» BRIEF: In the entries that follow, identify the line containing "Cookie Policy (69, 2467)" and return it together with all later lines, exactly as they appear.

─── DATA LISTING

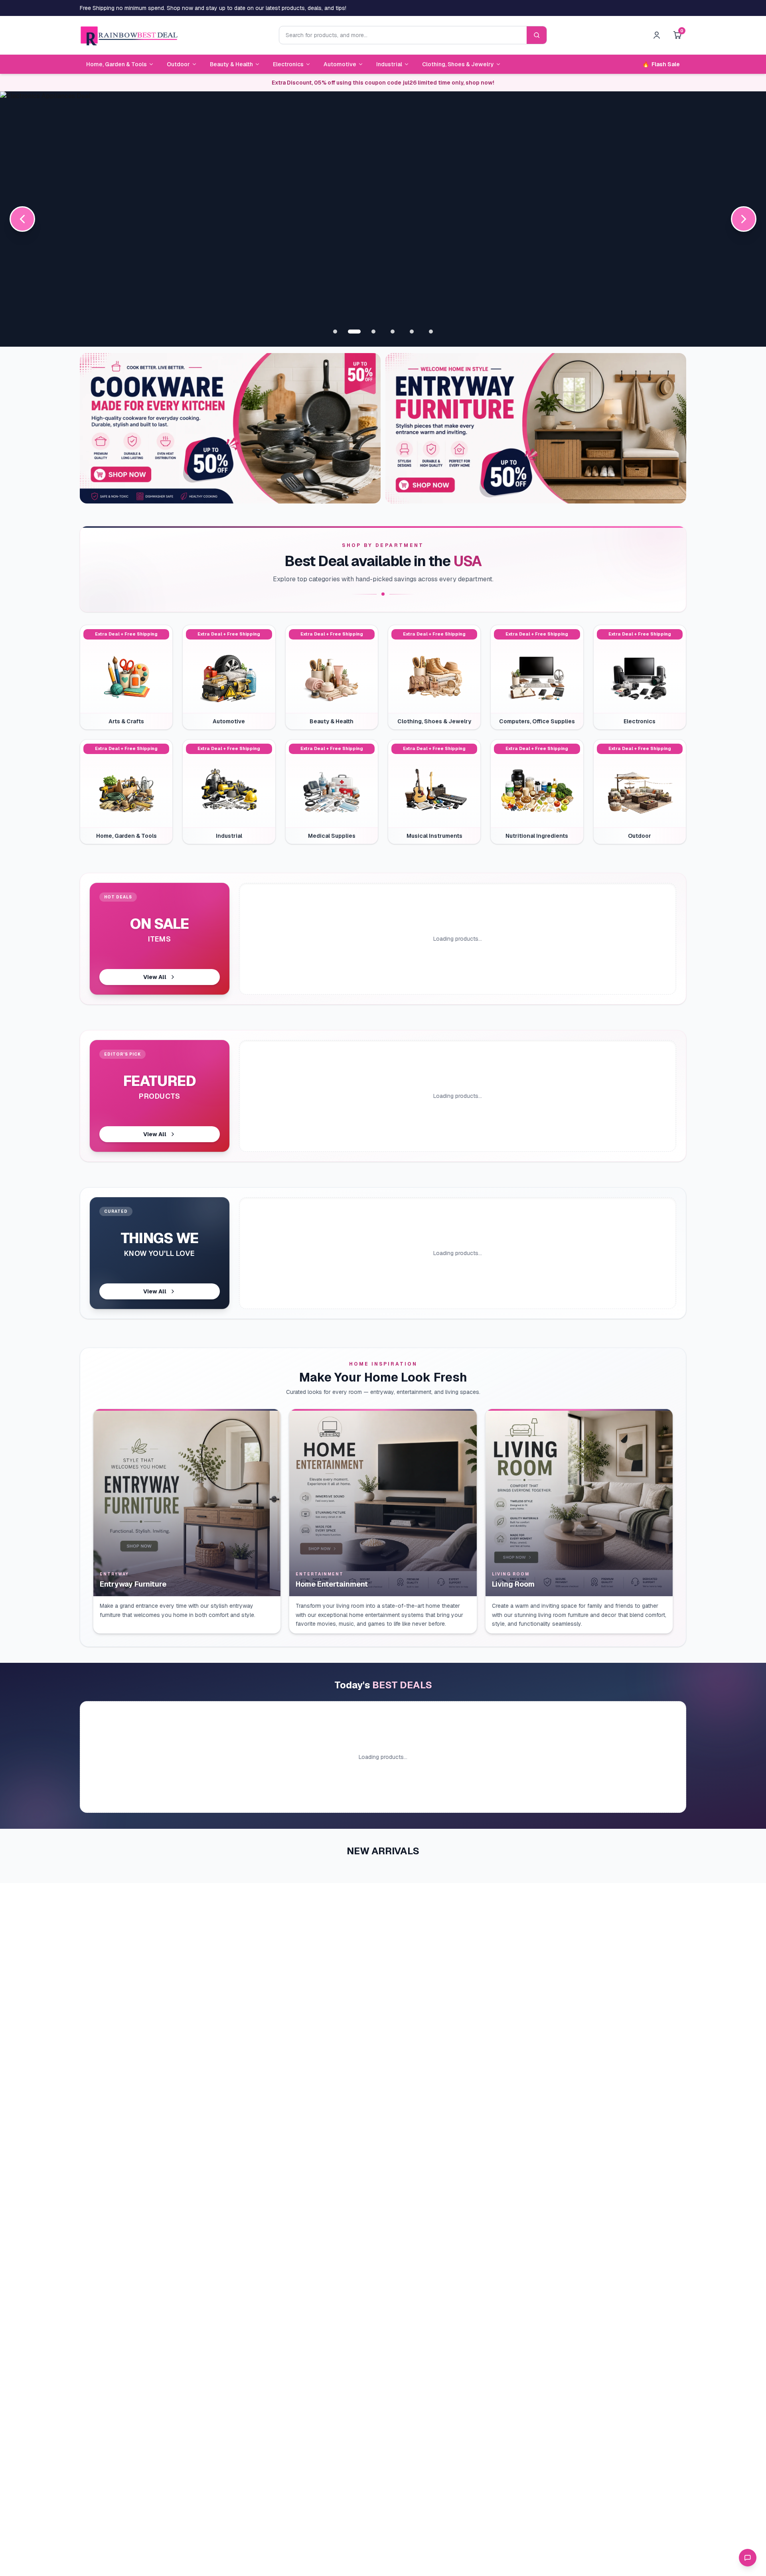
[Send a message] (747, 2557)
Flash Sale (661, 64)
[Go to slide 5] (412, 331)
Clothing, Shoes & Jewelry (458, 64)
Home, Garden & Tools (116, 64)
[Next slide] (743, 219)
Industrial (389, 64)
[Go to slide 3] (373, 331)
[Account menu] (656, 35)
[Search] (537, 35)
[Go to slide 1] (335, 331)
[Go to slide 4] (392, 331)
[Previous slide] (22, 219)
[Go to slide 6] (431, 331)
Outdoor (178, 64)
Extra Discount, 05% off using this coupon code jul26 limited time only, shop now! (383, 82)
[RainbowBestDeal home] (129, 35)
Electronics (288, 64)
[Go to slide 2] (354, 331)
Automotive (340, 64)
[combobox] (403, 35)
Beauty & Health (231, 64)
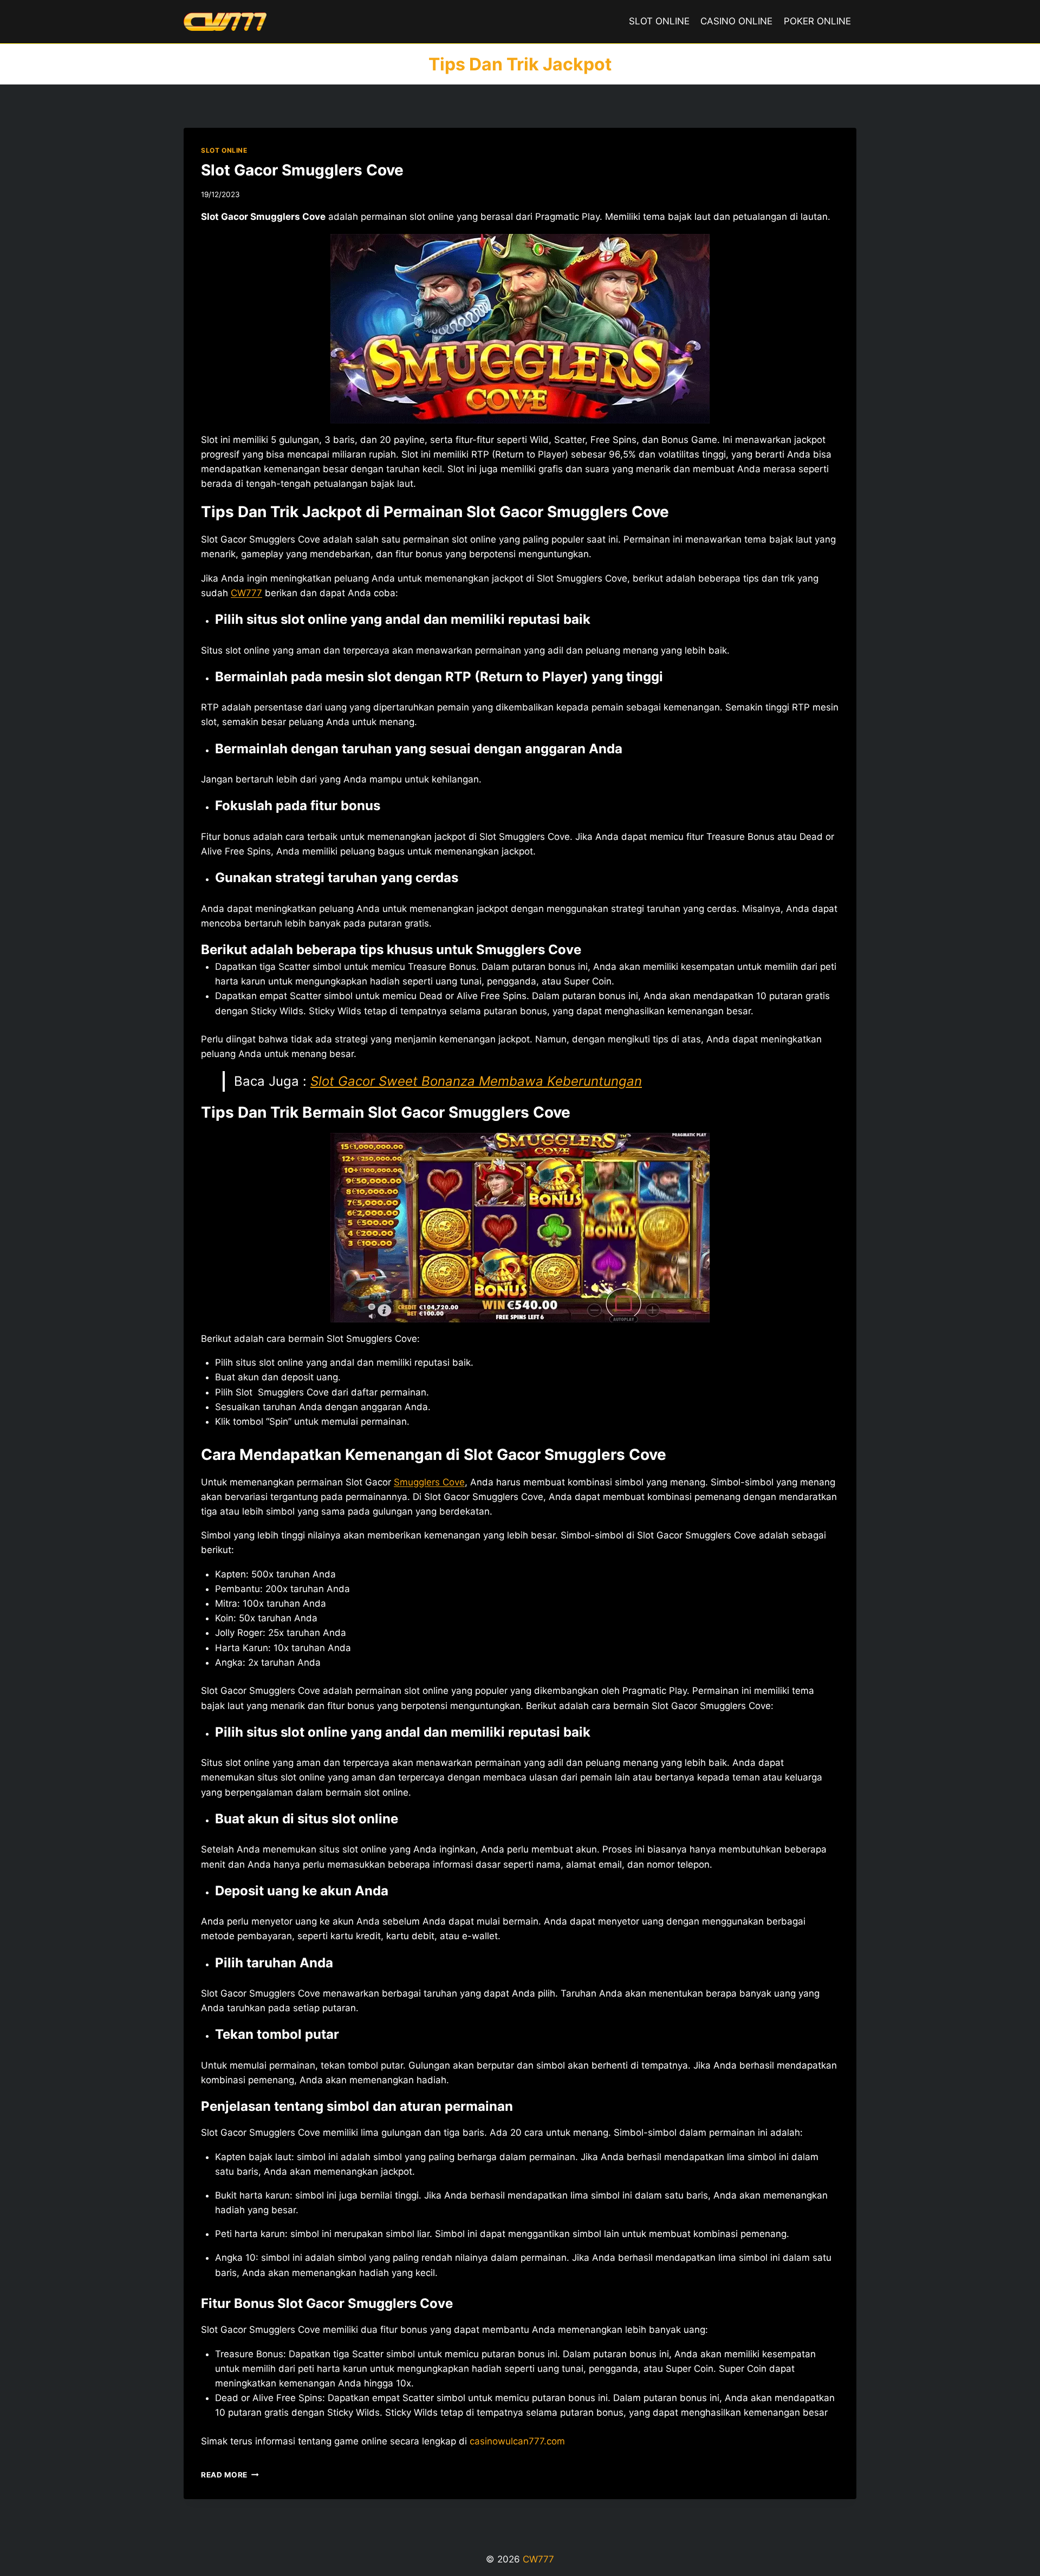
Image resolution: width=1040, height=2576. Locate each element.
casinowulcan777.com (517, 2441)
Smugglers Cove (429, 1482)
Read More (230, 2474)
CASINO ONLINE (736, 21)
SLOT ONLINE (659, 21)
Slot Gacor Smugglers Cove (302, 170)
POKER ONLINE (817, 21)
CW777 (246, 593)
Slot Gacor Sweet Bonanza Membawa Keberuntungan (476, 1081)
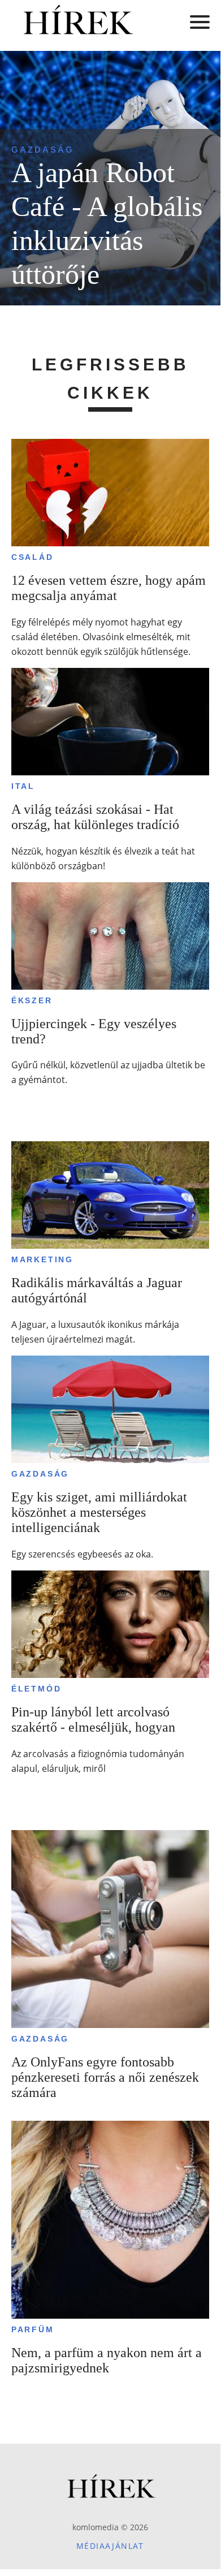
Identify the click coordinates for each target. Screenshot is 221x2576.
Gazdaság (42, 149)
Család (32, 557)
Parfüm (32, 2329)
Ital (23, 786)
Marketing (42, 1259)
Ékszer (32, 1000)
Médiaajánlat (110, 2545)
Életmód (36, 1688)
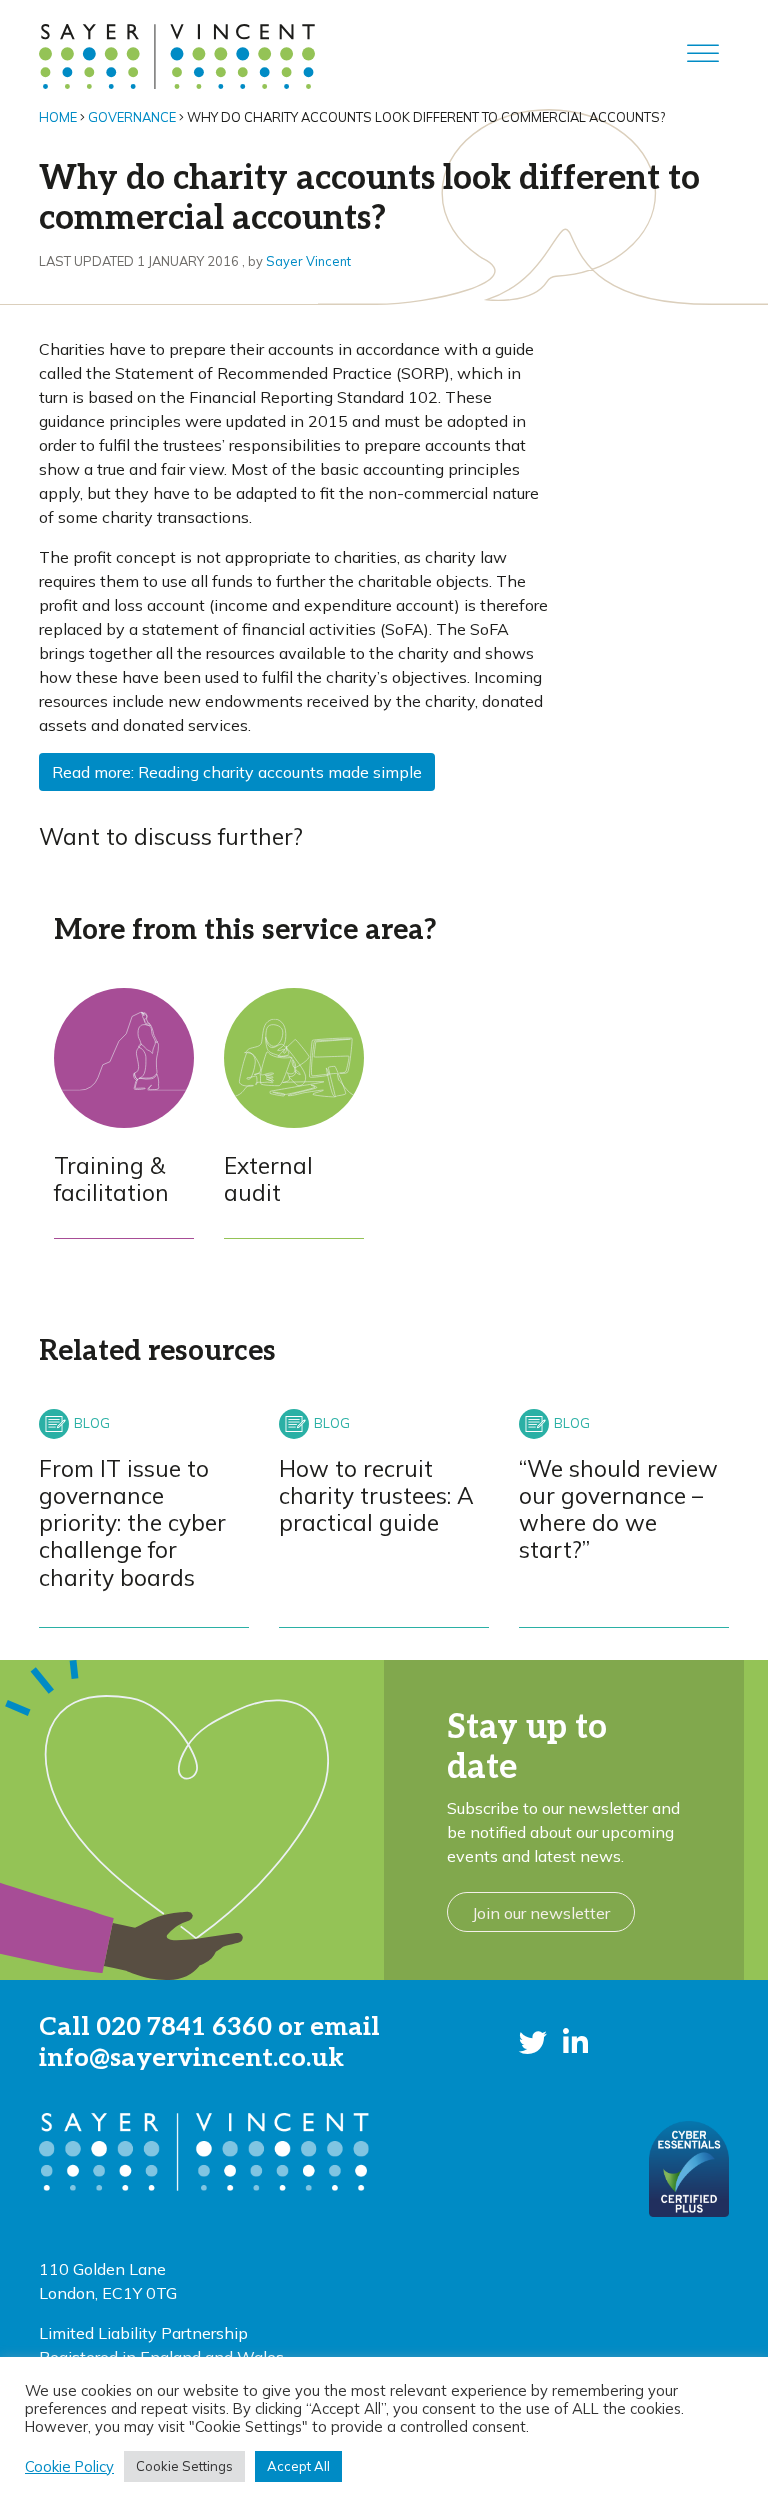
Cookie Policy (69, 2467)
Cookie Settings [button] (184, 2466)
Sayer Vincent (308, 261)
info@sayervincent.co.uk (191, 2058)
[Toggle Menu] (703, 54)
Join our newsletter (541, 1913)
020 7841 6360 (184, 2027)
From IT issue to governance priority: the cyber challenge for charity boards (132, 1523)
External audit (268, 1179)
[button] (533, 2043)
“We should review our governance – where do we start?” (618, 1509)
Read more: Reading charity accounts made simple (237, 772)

──────

» RESULT FOR THIS EXERCISE:
Cookie Policy (69, 2467)
Cookie Settings [button] (184, 2466)
Sayer Vincent (308, 261)
info@sayervincent.co.uk (191, 2058)
[Toggle Menu] (703, 54)
Join our newsletter (541, 1913)
020 7841 6360 (184, 2027)
From IT issue to governance priority: the cyber challenge for charity boards (132, 1523)
External audit (268, 1179)
[button] (533, 2043)
“We should review our governance – where do we start?” (618, 1509)
Read more: Reading charity accounts made simple (237, 772)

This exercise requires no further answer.